Outbreak of cattle disease in England has deep spiritual connotations

@Spirit Daily

         It came like a thunderclap. First there was the earthquake in Seattle -- on Ash Wednesday -- and since then fears have gripped the world of a livestock outbreak. It started in England and has now reached to France and Argentina and no one is sure where else: foot-and-mouth disease, a highly contagious virus that's not fatal to humans but could wipe out whole food supplies. In England alone hundreds of thousands of animals are being burned to stop the spread. "Across Europe, Asia, and the Americas, nations scrambled to keep foot-and-mouth disease from their herds," reported Reuters over the weekend. Although protests have slowed it, the British government last week announced a plan to kill up to 200,000 or even a million pigs and sheep, for this is a disease that can spread on shoes, car ties, and even in the wind, causing blisters and lameness in animals with hooves.

         If that isn't enough, England has also been the source of mad-cow disease -- less likely to cause a global pandemic but more feared because this disease can infect (and kill) humans.

         The "coincidences" have been nothing less than astounding. First there is the fact that the epidemics have reached full throttle during Lent -- and the recent incineration of potentially infected sheep took place on the historic site of a slaughter of pagans. "From the sign, you look across to Howend Farm, where the mass graves have been alight for the past week, sometimes blazing, sometimes smoldering," reported a British newspaper called The Guardian.

         Here's another sign of the times: One of the animals quarantined is the first cloned sheep, Dolly. 

         And if that isn't enough of an irony -- if that isn't enough to get the point across -- there's the fact that in Ireland fear of the disease caused cancellation of festivities on St. Patrick's Day.
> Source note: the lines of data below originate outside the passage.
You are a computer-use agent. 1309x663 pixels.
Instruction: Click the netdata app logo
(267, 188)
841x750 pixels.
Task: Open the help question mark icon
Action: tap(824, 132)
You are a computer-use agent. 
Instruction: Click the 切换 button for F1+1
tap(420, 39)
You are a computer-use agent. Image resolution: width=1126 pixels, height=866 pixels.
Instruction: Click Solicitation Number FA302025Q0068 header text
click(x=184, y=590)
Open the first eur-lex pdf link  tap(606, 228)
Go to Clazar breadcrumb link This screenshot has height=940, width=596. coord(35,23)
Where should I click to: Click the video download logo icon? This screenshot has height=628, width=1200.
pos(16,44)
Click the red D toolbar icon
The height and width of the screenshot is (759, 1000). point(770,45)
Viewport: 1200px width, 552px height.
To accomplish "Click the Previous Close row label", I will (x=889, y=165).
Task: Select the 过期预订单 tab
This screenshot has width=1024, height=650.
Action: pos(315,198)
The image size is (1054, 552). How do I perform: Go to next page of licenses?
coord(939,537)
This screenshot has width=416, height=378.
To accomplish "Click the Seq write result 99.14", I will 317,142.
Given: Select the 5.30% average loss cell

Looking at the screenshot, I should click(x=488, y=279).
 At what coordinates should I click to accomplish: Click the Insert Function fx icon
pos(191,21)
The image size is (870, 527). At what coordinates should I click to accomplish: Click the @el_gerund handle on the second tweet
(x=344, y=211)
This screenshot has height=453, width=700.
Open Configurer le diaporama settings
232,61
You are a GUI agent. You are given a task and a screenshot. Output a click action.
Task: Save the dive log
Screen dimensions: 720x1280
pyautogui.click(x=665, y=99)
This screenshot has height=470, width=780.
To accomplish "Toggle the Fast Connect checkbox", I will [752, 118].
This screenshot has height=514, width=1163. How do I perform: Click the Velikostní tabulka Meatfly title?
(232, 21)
         It was St. Patrick who drove the snakes and pagans from Ireland -- who stopped human sacrifice -- but now those old practices, in modern guise, have resurrected. Church attendance in England (and for that matter surrounding countries) is plummeting. There is increasing societal licentiousness. Last weekend came the report of a new English game show in which a couple had sex on camera.  

         "It is worth noting that some people in charismatic circles, especially among the Protestants, believe we are becoming a nation under judgment," wrote one of our correspondents in the United Kingdom. "Several members of the Royal Family have occult or New Age leanings. Prince Charles has plenty of New Age ideas and is even said to have consulted a medium not to mention his flaunting of his mistress. Several members of the Royal Family are freemasons -- the Duke of Kent is the most senior UK mason. Even Queen Victoria dabbled in seances. The Catholic Church in England is in the grip of a liberal tyranny which has overseen its decline."

         The situation is even worse in the Church of England. Recently the Bishop of Durham made headlines for saying he didn't believe in the virgin birth or physical resurrection of Christ, and there is even an organization of vicars and priests (some Catholic) who have proclaimed themselves atheists!  Only 27 percent in England attend church once a week (as compared to 44 percent in the U.S.), at the same time that nearly 2,000 women have become priests -- and now say they are fending off sexual advances by male clergy.

         The lack of devotion has reached right to the top as more and more of England's historic parish churches plan to allow telecommunications companies to put mobile phone antennae on their spires! Homosexuality has likewise been allowed. 

         There is simply a lack of general religious observance, and if we don't think that's dangerous, recall that at LaSalette, France, the Virgin Mary warned that missing Mass, working on Sunday, and using the name of Jesus as a curse would bring disease, failure of the potato crop, and a "great famine."

         That very year was the beginning of a famous potato famine in both France and Ireland.

         How does this relate to the current epidemic in livestock? Does it really tie into God's displeasure with our lack of penance?

         "No one observes Lent," the Virgin of LaSalette had also pointedly complained. "They go to the meat market like dogs."